Given request
Repeat these lines exactly, leaving out the pictures.

(Interface element lines)
################

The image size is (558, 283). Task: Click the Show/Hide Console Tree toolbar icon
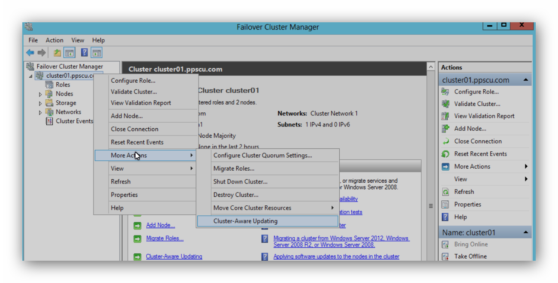[69, 52]
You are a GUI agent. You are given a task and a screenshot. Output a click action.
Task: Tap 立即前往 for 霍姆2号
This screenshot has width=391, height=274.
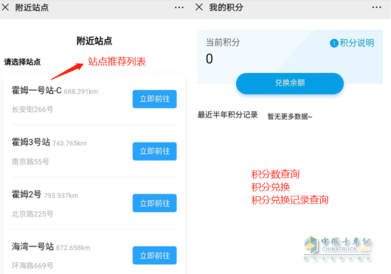coord(154,203)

################

Output of the exercise
The image size is (558, 283). Task: Click the Show/Hide Console Tree toolbar icon
[69, 52]
You are a GUI agent. You are given a task and a screenshot. Output a click action.
Task: Tap 立即前往 for 霍姆2号
This screenshot has width=391, height=274.
coord(154,203)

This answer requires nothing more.